Identity services are a particular point of concern (for instance, the Azure AD outage of October 1st and Google Cloud IAM outage of March 26th) since when identity is down, the customer can’t access the cloud provider’s control plane (and it may impact service use in general) — plus there’s generally no way for the customer to work around such issues.
The good news is, hyperscale cloud providers do a pretty good job of being robust. However, the risk of smaller, more hosting-like providers can be much higher — and there are notable differences between the hyperscalers, too.
Operations folks know: Everything breaks. Physical stuff fails, software is buggy, and people screw up (a lot). A provider can try its best to reduce the number of failures, limit the “blast radius” of a problem, limit the possibility of “cascading failures”, and find ways to mitigate the impact on users. But you can’t avoid failure entirely. Systems that are resilient recover quickly from failure.
If you chop off the head of a hydra, it grows back — quickly. We can think about five key factors — heads of the hydra — that influence the robustness, resilience, and observed (“real world”) availability of cloud services:
- Physical design: The design of physical things, such as the data center and the hardware used to deliver services.

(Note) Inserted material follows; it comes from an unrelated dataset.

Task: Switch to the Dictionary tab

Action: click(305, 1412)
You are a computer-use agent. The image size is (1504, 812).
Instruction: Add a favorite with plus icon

- Logical (software) design: The design of non-physical things, especially software — all aspects of the service architecture that is not related to a physical element.
- Implementation quality: The robustness of the actual implementation, encompassing implementation skill, care and meticulousness, and the effectiveness of quality-assurance (QA) efforts.
- Deployment processes: The rollout of service changes is the single largest cause of operational failures in cloud services. The quality of these processes, the automation used in the processes, and the degree to which humans are given latitude to use good judgment (or poor judgment) thus have a material impact on availability.
- Operational processes: Other operational processes, such as monitoring, incident management — and, most importantly, problem management — impact the cloud provider’s ability to react quickly to problems, mitigate issues, and ensure that the root causes of incidents are addressed. Both proactive and reactive maintenance efforts can have an impact on availability.
A sixth factor, Transparency, isn’t directly related to keeping the hydra alive, but matters to customers as they plan for their own application architectures and risk management — contributing to customer resilience. Transparency includes making architectural information to customers, as well as delivering outage-related visibility and insight to customers. Customers need real-world info — like current and historical outage reports and the root-cause-analysis port-mortems that offer insight into what went wrong and why (and what the provider is doing about it).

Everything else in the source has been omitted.